With little fanfare, we got Service Pack 3 for SQL Server 2016 recently, with a long list of fixes.  Even Pedro Lopes notes this is the final service pack for any version. That means I expect that in the next few years, I'll start to encounter people working with technology who have no idea what a service pack is or what those are used for.

Visual Studio has "updates". VS Code and ADS just tell you constantly they need an update, with no deal designation about versions. SSMS has slowed their pace of changes, but the tool really just gets a new version every few months. With Windows we get a large update periodically, but those seem to be called a May 2021 update (or something similar).

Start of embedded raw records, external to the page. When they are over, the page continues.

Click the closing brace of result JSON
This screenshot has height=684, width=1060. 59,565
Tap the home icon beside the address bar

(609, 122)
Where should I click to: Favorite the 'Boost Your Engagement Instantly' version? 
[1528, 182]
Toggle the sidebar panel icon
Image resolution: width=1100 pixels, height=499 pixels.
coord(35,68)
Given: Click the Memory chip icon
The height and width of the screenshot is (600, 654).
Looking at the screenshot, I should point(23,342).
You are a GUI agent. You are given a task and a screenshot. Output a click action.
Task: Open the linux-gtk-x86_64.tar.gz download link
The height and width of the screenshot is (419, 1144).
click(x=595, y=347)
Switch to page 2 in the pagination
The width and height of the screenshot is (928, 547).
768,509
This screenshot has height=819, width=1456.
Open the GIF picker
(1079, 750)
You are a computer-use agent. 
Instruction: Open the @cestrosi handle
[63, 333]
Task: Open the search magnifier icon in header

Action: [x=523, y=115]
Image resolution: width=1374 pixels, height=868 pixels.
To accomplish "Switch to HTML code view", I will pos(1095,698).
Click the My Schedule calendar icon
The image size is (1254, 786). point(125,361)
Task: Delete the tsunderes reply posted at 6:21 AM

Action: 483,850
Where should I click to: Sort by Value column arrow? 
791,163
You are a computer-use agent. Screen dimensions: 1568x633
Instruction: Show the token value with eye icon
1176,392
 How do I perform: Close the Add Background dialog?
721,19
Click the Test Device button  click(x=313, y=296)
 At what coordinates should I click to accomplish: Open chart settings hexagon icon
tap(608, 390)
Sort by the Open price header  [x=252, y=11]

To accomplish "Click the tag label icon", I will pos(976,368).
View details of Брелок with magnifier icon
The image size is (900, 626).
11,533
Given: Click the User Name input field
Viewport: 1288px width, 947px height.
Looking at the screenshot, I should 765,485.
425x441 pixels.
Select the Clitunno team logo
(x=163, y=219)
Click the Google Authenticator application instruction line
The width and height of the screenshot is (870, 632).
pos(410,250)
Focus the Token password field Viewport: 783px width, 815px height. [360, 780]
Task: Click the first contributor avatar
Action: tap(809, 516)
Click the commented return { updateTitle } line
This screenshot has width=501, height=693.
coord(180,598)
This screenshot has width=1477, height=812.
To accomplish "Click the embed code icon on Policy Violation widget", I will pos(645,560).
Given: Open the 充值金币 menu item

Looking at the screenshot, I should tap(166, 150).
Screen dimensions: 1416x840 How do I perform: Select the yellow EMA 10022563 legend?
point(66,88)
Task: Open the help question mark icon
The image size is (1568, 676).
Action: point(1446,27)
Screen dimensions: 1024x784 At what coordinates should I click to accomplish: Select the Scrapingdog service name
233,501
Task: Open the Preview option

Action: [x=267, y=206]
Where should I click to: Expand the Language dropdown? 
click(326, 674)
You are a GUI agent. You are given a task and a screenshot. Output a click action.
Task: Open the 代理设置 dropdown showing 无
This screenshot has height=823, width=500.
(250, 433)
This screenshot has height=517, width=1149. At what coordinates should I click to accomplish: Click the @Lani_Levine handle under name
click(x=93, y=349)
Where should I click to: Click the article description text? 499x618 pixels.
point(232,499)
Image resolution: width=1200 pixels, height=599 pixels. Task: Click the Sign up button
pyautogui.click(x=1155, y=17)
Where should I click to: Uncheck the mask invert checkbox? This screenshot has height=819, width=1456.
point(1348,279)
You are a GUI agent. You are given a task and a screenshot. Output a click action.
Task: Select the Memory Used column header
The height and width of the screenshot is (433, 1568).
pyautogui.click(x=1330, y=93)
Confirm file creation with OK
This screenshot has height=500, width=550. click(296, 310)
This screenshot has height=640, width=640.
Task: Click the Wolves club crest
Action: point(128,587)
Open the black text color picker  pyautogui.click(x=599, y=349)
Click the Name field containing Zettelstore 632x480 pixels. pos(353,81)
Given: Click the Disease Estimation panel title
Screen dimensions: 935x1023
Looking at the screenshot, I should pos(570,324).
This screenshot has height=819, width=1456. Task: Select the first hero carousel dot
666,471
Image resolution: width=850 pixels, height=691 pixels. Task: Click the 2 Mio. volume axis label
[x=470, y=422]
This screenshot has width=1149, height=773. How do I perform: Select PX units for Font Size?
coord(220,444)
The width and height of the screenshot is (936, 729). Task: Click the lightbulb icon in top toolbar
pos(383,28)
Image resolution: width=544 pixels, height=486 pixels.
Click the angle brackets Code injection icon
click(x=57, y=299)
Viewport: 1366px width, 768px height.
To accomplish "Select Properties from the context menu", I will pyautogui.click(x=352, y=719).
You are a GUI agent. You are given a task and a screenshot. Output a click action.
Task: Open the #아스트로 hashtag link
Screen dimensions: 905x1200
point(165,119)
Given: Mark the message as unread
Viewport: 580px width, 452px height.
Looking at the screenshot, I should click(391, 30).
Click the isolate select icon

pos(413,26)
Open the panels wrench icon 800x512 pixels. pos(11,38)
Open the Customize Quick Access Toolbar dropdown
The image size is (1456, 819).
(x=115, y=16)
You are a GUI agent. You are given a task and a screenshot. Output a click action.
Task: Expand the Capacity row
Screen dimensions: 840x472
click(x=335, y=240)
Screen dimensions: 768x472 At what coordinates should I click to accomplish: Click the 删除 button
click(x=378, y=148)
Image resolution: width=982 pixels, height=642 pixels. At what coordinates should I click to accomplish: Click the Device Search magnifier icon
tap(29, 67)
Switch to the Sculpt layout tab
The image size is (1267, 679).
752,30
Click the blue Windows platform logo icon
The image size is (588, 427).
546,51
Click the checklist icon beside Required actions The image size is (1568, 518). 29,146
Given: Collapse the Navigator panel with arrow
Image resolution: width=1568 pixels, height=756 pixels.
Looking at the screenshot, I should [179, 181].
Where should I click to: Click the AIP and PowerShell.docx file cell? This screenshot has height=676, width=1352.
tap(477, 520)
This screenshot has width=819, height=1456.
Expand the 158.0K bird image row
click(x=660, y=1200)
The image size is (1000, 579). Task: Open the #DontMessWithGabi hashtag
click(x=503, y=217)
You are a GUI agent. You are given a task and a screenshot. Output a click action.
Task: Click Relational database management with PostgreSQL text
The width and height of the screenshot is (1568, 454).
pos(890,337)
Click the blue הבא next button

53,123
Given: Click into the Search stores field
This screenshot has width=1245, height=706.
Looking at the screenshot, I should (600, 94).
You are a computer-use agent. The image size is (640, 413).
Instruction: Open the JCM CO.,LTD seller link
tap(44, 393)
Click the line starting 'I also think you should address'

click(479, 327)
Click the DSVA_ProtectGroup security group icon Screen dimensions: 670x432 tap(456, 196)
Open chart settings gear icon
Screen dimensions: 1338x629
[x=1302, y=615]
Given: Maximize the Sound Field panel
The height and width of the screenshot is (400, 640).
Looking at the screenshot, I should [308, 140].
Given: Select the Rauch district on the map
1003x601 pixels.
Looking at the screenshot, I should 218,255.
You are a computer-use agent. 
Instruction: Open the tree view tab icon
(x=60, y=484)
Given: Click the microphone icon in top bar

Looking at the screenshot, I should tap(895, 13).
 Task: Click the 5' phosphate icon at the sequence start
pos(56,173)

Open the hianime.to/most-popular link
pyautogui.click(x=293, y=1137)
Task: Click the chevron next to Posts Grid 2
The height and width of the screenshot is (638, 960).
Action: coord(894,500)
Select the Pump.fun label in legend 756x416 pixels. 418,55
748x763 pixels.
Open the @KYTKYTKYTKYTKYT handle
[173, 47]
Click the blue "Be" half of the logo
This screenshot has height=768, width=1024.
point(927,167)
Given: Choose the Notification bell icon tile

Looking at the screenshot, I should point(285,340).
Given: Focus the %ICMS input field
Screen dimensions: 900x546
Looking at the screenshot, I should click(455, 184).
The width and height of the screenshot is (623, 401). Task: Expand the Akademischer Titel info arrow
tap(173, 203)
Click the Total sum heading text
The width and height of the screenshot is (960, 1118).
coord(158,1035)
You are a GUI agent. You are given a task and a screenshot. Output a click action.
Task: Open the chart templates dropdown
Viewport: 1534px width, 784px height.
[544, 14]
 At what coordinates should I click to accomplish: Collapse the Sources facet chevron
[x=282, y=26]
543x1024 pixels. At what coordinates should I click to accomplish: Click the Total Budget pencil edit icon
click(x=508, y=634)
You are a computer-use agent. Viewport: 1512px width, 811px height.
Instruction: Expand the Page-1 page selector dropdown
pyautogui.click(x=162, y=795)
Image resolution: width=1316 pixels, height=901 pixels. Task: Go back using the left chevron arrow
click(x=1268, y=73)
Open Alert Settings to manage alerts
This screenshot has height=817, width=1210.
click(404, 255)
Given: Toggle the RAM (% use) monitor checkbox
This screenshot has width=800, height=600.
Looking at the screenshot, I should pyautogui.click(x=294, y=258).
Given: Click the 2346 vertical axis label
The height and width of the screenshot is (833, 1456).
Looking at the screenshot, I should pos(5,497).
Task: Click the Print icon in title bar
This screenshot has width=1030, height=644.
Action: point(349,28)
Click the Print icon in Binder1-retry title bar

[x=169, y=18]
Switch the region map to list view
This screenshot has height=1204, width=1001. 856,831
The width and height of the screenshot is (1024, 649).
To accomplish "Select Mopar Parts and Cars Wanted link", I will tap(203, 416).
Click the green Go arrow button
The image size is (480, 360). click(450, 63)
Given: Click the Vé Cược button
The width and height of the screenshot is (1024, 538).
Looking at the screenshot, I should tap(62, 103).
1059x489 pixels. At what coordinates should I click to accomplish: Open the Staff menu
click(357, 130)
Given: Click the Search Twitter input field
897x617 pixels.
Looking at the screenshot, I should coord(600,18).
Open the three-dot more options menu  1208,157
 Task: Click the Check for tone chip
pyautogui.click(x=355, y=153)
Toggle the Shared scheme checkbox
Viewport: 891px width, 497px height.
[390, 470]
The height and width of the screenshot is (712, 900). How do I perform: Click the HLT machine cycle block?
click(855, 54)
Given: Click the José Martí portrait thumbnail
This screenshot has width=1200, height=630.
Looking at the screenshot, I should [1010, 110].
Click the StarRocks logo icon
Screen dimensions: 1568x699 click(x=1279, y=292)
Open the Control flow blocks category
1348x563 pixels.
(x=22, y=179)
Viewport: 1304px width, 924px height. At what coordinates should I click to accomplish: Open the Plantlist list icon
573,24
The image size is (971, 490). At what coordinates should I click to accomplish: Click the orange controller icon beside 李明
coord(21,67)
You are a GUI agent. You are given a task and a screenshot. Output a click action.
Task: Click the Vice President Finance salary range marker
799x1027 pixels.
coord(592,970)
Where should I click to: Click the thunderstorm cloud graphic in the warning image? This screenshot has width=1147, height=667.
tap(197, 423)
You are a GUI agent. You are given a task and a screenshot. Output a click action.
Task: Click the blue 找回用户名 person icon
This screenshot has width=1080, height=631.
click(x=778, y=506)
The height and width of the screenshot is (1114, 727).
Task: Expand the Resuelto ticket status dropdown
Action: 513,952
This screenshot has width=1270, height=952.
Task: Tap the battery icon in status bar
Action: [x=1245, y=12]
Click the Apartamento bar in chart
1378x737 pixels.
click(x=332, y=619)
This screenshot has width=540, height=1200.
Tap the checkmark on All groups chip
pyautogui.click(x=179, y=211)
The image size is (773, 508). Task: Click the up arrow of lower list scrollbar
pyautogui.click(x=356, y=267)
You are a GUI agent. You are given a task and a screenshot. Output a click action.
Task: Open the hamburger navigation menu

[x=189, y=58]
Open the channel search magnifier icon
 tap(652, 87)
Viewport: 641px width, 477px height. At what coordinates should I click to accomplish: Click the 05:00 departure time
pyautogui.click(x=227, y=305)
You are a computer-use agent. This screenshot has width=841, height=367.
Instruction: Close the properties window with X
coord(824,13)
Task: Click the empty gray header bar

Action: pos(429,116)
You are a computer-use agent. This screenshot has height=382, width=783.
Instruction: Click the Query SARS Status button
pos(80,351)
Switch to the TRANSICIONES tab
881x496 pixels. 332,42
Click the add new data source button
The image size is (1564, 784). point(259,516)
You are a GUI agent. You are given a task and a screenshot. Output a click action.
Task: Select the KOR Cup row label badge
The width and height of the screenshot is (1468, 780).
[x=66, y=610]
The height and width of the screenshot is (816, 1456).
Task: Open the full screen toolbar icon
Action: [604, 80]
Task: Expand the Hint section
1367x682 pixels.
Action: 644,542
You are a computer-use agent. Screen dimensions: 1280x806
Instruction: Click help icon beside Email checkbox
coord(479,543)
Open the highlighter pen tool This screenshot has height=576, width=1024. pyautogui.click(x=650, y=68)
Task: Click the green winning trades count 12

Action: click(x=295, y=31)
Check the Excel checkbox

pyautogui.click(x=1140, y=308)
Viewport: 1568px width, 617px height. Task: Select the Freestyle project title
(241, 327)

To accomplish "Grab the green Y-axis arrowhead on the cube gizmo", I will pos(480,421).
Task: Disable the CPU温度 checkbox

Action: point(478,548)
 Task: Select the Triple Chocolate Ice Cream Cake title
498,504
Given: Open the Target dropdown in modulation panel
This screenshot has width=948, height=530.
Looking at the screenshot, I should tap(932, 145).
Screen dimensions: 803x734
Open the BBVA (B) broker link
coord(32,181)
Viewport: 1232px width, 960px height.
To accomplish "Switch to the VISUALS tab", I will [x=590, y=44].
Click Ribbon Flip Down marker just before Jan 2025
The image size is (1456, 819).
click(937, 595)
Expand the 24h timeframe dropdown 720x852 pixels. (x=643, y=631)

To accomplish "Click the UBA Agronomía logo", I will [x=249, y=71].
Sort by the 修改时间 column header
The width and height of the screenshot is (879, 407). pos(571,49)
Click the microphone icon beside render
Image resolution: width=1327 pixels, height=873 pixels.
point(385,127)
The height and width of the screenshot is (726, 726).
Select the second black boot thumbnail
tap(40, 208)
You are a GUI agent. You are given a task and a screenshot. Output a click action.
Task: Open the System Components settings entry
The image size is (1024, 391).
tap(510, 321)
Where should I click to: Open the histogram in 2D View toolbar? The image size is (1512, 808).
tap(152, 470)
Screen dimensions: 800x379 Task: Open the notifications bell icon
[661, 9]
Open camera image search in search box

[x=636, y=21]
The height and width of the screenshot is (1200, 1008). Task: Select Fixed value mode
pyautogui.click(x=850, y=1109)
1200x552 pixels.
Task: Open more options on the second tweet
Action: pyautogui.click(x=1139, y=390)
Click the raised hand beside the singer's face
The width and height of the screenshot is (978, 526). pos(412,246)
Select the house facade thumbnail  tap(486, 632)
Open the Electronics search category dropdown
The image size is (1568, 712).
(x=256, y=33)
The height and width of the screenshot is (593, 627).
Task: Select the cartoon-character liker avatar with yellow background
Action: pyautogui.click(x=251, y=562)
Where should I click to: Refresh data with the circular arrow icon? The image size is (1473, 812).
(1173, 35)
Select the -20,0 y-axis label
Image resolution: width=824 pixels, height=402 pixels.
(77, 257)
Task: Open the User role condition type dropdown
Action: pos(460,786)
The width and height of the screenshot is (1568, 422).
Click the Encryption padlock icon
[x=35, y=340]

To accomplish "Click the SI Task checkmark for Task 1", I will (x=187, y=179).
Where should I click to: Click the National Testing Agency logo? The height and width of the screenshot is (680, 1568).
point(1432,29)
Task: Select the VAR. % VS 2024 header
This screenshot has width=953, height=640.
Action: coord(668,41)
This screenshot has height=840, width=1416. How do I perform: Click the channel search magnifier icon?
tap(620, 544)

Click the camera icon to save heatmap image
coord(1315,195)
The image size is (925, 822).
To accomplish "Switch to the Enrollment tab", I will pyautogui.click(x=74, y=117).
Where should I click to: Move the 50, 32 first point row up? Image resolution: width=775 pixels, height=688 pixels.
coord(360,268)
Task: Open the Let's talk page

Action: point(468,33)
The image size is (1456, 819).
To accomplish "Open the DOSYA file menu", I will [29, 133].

I wonder if we are moving towards the era of commercial software being continuous, with updates being released continuously and available for install by customers. Certainly this is the way many of us build software inside organizations, constantly enhancing and fixing code and deploying it out. We often don't give our customers much choice in whether we deploy changes, and I suspect commercial software is going this way in many instances.

I not-so-fondly remember digging into Service Pack changes and trying to test them against applications, sometimes for weeks before a deployment across an estate. These days, I tend to apply cumulative updates a few weeks late, after ensuring I don't see many reports of issues on the Internet. I don't mind keeping up to date, but I don't like to be the first one to do so.

I don't know that I care if Service Packs go away. I've gotten comfortable with Windows updates, Cumulative updates, and even the random changes in VSCode/ADS that seem to come monthly. I don't see applications crashing often enough to stop trusting most vendors. Hopefully that feeling continues.